Let’s start with an important insight by the great philosopher Hans Jonas. “The emergence of the human mind does not mark a great divide within nature but elaborates  what is prefigured throughout the life-world.” (The Phenomenon of Life ISBN 0-8101-1749-5).This is the most important conclusion of evolution theory. Since evolution is a continuous process, the mind has also  evolved in a continuous fashion. Not only the mind but anything which makes us human, e.g., memory, intelligence and creativity.  

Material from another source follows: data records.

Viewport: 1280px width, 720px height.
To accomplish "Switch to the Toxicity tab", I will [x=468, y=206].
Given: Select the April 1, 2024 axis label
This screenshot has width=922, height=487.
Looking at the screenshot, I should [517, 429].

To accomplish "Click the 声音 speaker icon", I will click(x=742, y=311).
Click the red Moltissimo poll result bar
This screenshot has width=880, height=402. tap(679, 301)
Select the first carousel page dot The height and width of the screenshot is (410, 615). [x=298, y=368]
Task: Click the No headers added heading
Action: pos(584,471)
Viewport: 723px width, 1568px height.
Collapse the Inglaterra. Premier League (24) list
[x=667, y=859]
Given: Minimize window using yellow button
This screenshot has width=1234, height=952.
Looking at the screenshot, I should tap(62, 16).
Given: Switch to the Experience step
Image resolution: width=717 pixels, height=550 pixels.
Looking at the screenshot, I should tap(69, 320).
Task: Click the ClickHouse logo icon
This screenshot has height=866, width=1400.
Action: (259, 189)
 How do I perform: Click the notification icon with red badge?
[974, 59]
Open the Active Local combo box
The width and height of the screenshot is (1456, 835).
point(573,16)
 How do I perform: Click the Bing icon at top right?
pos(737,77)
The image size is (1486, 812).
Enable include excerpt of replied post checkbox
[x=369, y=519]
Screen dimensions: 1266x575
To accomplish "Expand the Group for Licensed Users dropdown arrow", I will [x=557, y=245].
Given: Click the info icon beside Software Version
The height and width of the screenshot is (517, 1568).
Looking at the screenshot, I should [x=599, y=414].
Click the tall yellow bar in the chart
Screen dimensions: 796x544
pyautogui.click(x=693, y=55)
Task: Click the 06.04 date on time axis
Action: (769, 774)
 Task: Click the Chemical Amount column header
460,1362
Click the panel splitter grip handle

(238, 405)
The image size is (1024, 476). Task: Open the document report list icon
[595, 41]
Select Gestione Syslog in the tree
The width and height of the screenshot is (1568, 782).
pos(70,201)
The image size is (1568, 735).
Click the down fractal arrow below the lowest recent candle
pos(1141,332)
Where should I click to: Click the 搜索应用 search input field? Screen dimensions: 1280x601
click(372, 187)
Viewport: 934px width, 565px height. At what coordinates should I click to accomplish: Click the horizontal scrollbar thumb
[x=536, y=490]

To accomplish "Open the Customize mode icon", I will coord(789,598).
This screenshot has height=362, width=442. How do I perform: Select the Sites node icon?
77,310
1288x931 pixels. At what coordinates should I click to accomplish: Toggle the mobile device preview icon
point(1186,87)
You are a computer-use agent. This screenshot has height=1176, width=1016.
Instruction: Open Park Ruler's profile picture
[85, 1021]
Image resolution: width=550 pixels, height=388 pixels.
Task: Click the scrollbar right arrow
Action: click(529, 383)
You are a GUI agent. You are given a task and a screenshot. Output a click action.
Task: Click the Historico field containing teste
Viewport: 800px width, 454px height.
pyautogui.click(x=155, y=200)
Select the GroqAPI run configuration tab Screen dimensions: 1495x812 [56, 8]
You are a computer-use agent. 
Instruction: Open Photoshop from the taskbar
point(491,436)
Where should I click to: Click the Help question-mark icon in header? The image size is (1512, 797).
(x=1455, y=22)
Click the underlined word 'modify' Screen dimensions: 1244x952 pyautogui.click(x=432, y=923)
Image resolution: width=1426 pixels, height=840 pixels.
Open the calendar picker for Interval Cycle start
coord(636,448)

Computer scientists ought to turn their attention to  simple organisms like an ameba  called Physarum polycephalum . When this ameba  is subjected to a series of shocks at regular intervals, it learns the pattern and changes its behavior in anticipation of the next one to come, according a team of Japanese scientists (Nature 451, 385 (2008)). Toshiyuki Nakagaki of Hokkaido University in Sapporo and his colleagues say that their findings “hint at the cellular origins of primitive intelligence”.( Saigusa, T., Tero, A., Nakagaki, T. & Kuramoto, Y. Phys. Rev. Lett. 100, 018101 (2008)).

Since lacking a nervous system amebas  memory is embodied. And so is their intelligence, manifested by their creative response to injury. These experiments suggest that amebas may be trained in a Pavlovian fashion,  although this was not the research objective. Why not create simple objects (robots) with ameba intelligence? Which may be achieved with CA.